If you find a way to put such a warning without bothering *everyone*
(who includes <avr/pgmspace.h>) with the warning, I'm fine with that.
The problem with adding the "deprecated" attribute to the typedef was
that the warning fires as soon as someone includes the header file,
not just when they are about to use it.

I'm afraid GCC lacks a method to delay the warning until the typedef
is actually used.

> IMHO, on the other hand, Avr-libc should not provide prog types with C++
> under no circumstances like __PROG_TYPES_COMPAT__.  As it is known wrong
> (see example at first post), the building must be rejected.

As Johan already told, C and C++ are identical in that respect.  It's
only incidentally the typedefs have been accepted by the C frontend in
the past.  The *only* purpose of __PROG_TYPES_COMPAT__ is to provide
the backwards compatibility to versions < 1.8, and for that reason, I
made the header file generate the very same typedefs in that case as
it used to be in older versions.  If C++ code breaks by that, it was
already broken before, so people should simply not define
__PROG_TYPES_COMPAT__ then.

> May be an example of prog type misbehaviour with C code?

It never "behaved" at all.  Essentially, the entire

typedef prog_foo foo __attribute__((progmem));

was just the same as

typedef prog_foo foo;

(and it even lacked the necessary "const" qualifier)
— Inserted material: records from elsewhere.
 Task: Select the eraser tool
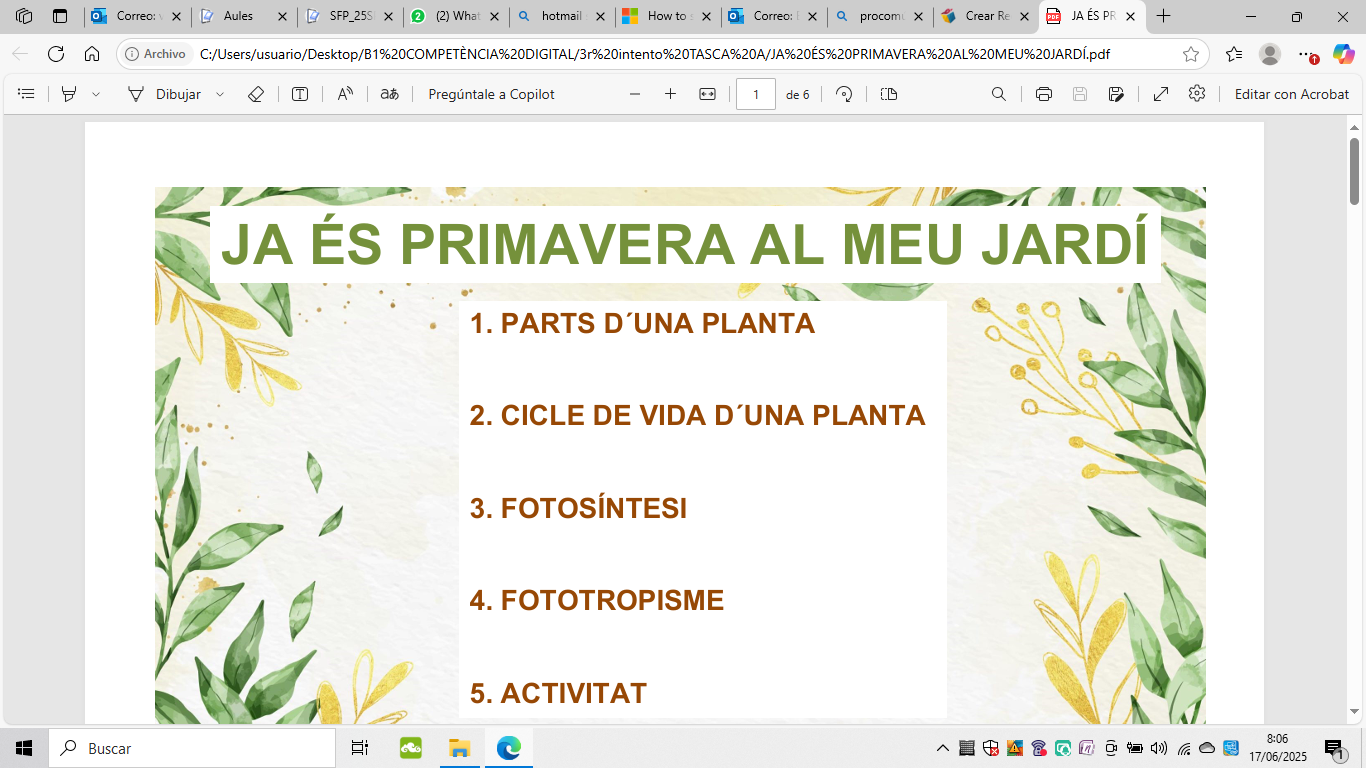tap(255, 94)
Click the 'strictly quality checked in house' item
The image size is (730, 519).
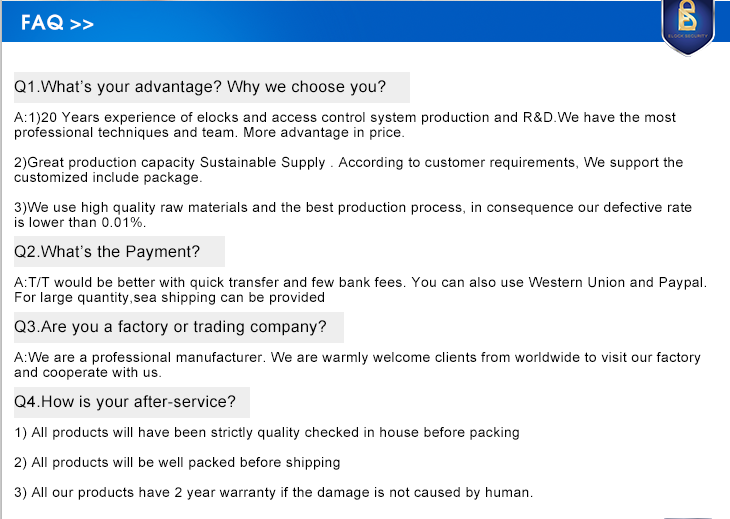coord(300,432)
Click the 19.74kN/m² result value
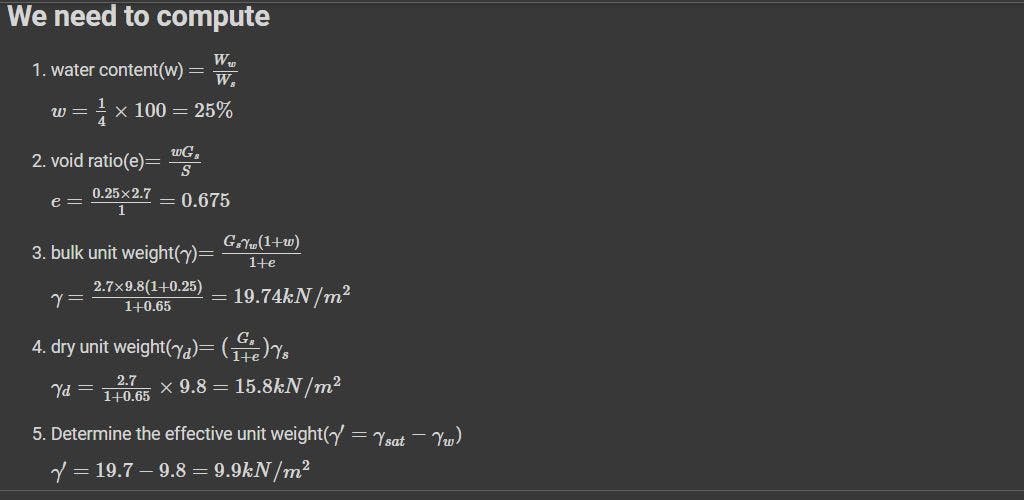Screen dimensions: 1024x500 291,296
I could agree to add the latter form (with the "const") as a set of
typedefs when __PROG_TYPES_COMPAT__ is not in effect, so people could
use it for documentation purposes.  PGM_P and PGM_VOID_P are already
defined (and used) that way (because they've been used in many
function prototypes inside the library, and I thought the documentary
effect of using these names was worth keeping it).

-- 
cheers, J"org               .-.-.   --... ...--   -.. .  DL8DTL

http://www.sax.de/~joerg/                        NIC: JW11-RIPE
Never trust an operating system you don't have sources for. ;-)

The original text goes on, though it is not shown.